WHAT TO PRODUCE: Count the lines in the listing below that contain the string "eine", treating uppercase and lowercase as different, and give only the number.

MATERIALS PROVIDED:
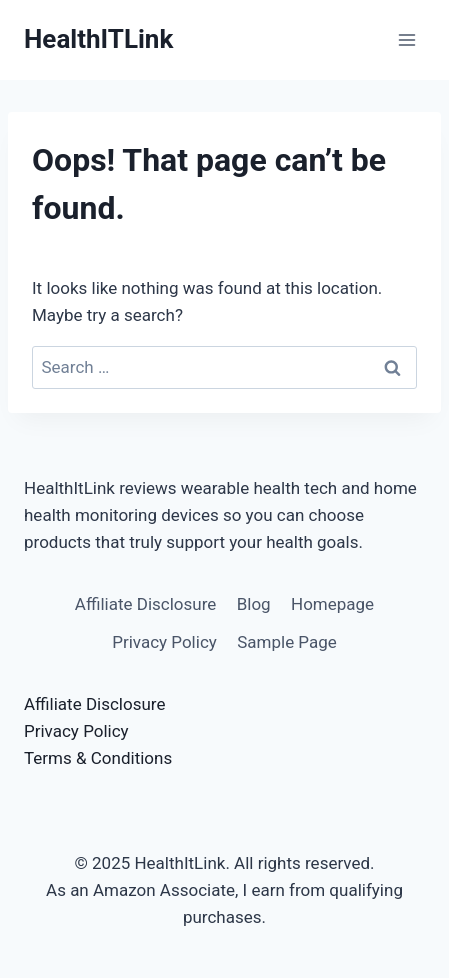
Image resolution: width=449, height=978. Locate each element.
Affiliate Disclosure (145, 604)
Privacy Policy (164, 642)
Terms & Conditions (98, 758)
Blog (254, 604)
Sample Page (287, 642)
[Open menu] (406, 39)
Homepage (332, 604)
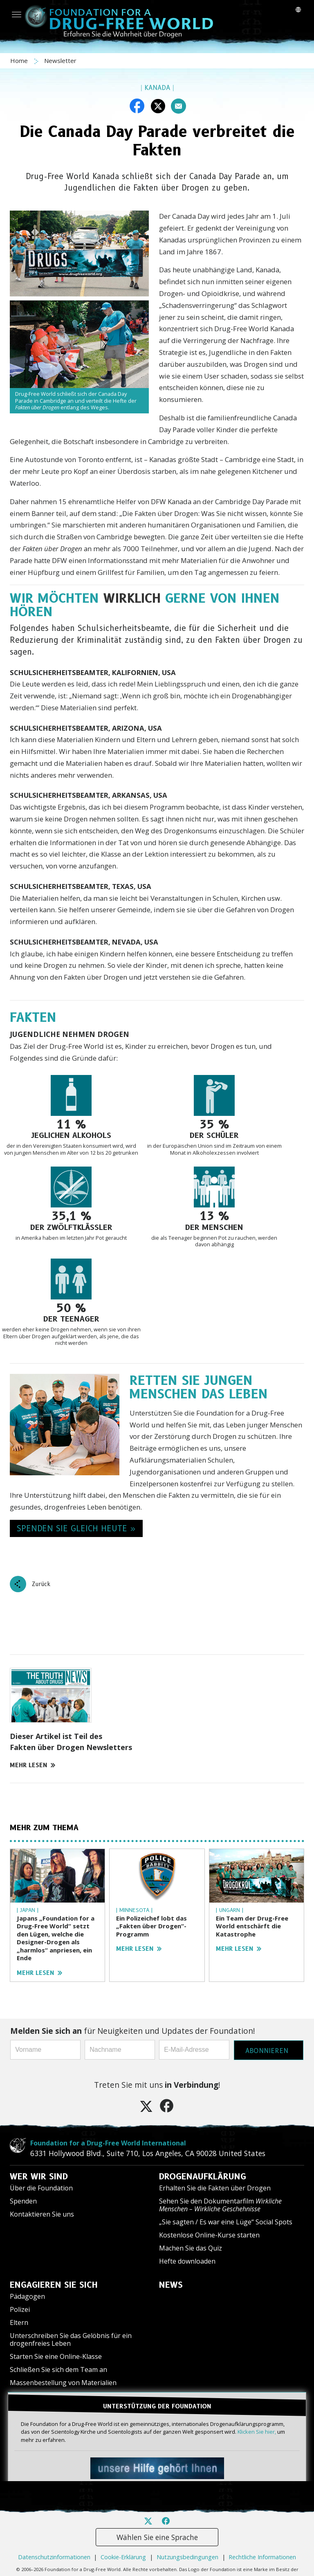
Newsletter (60, 60)
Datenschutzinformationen (54, 2557)
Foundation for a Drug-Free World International (108, 2142)
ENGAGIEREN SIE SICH (54, 2285)
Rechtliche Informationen (262, 2557)
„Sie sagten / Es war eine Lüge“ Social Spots (225, 2221)
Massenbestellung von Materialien (63, 2382)
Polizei (20, 2309)
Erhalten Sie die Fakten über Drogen (215, 2187)
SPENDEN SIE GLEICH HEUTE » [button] (76, 1528)
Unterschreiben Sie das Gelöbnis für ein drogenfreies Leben (71, 2339)
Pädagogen (27, 2296)
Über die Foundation (41, 2187)
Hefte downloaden (187, 2261)
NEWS (171, 2285)
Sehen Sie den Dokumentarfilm (220, 2205)
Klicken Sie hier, (257, 2431)
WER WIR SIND (39, 2176)
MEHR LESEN (32, 1765)
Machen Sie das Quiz (190, 2248)
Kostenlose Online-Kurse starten (209, 2234)
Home (19, 60)
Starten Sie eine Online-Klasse (56, 2356)
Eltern (19, 2322)
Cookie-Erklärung (123, 2557)
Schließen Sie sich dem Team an (58, 2369)
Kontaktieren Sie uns (42, 2214)
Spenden (23, 2201)
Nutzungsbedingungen (187, 2557)
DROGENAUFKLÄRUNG (202, 2176)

ANSWER TO THE TASK: 2